------ PASSAGE ------

Find last record of each day - mongodb

I store data about my power consumption, each minute there is a new record, here is an example:
{"date":1393156826114,"id":"5309d4cae4b0fbd904cc00e1","adco":"O","hchc":7267599,"hchp":10805900,"hhphc":"g","ptec":"c","iinst":13,"papp":3010,"imax":58,"optarif":"s","isousc":60,"motdetat":"Á"}
such that I have around 1440 records a day.
How can I get the last record of each day?
Note: I use mongodb in spring java, so I need a query like this:
Example to get all measures :
#Query("{ 'date' : { $gt : ?0 }}")
public List<Mesure> findByDateGreaterThan(Date date, Sort sort);

A bit more modern than the original answer:
db.collection.aggregate([
{ "$sort": { "date": 1 } },
{ "$group": {
"_id": {
"$subtract": ["$date",{"$mod": ["$date",86400000]}]
},
"doc": { "$last": "$$ROOT" }
}},
{ "$replaceRoot": { "newDocument": "$doc" } }
])
The same principle applies that you essentially $sort the collection and then $group on the required grouping key picking up the $last data from the grouping boundary.
Making things a bit clearer since the original writing is that you can use $$ROOT instead of specifying every document property, and of course the $replaceRoot stage allows you to restore that data fully as the original document form.
But the general solution is still $sort first, then $group on the common key that is required and keep the $last or $first depending on sort order occurrences from the grouping boundary for the properties that are required.
Also for BSON Dates as opposed to a timestamp value as in the question, see Group result by 15 minutes time interval in MongoDb for different approaches on how to accumulate for different time intervals actually using and returning BSON Date values.
Not quite sure what you are going for here but you could do this in aggregate if my understanding is right. So to get the last record for each day:
db.collection.aggregate([
// Sort in date order as ascending
{"$sort": { "date": 1 } },
// Date math converts to whole day
{"$project": {
"adco": 1,
"hchc": 1,
"hchp": 1,
"hhphc": 1,
"ptec": 1,
"iinst": 1,
"papp": 1,
"imax": 1,
"optarif": 1,
"isousc": 1,
"motdetat": 1,
"date": 1,
"wholeDay": {"$subtract": ["$date",{"$mod": ["$date",86400000]}]}
}},
// Group on wholeDay ( _id insertion is monotonic )

------ SUPPLIED RECORDS ------

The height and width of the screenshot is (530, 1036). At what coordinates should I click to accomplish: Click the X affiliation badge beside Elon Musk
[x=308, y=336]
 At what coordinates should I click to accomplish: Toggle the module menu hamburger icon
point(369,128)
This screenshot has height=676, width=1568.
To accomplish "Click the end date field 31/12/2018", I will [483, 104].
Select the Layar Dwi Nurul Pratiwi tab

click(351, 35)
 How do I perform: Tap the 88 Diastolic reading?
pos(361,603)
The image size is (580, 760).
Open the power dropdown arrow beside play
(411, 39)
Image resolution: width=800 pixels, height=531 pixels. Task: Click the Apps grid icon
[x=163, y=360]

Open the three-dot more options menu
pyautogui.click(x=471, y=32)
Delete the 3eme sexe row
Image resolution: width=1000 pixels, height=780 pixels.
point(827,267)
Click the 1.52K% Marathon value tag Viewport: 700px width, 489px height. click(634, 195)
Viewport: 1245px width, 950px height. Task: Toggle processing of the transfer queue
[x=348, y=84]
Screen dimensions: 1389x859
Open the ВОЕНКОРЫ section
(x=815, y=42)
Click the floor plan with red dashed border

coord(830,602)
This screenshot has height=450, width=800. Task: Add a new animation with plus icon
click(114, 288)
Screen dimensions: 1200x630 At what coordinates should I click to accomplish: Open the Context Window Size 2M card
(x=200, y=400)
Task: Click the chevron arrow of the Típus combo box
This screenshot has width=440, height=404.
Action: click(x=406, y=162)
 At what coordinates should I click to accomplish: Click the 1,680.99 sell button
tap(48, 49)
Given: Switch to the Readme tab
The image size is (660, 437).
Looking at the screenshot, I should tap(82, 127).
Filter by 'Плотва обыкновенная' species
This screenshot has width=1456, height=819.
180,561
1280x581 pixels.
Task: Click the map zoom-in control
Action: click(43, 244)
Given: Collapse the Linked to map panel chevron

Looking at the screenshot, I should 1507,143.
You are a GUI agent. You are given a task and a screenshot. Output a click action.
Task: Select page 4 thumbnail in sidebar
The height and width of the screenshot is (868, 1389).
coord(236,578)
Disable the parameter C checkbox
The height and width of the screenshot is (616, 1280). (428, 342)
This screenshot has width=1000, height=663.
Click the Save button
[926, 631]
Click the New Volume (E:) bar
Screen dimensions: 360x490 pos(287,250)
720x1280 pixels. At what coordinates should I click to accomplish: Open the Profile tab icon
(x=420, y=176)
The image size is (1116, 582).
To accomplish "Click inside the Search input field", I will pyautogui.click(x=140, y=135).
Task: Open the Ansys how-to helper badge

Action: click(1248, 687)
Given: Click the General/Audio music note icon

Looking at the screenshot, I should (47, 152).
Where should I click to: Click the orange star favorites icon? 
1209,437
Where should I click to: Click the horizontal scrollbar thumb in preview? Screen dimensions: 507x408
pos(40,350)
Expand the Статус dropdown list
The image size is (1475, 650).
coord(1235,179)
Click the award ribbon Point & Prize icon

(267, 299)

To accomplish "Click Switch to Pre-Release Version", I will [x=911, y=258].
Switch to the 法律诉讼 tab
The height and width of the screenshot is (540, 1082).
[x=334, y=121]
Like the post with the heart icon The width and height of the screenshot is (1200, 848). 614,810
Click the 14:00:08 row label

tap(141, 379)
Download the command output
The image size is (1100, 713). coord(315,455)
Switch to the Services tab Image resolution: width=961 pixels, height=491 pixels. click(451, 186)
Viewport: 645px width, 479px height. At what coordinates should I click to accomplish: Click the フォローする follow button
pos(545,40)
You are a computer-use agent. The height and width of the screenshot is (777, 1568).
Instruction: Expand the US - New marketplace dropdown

------

▸ WHAT THE EXERCISE ASKS
According to the MongoDB thread above, about how many power consumption records are stored each day?

▸ FULL RESPONSE
Around 1440 records a day.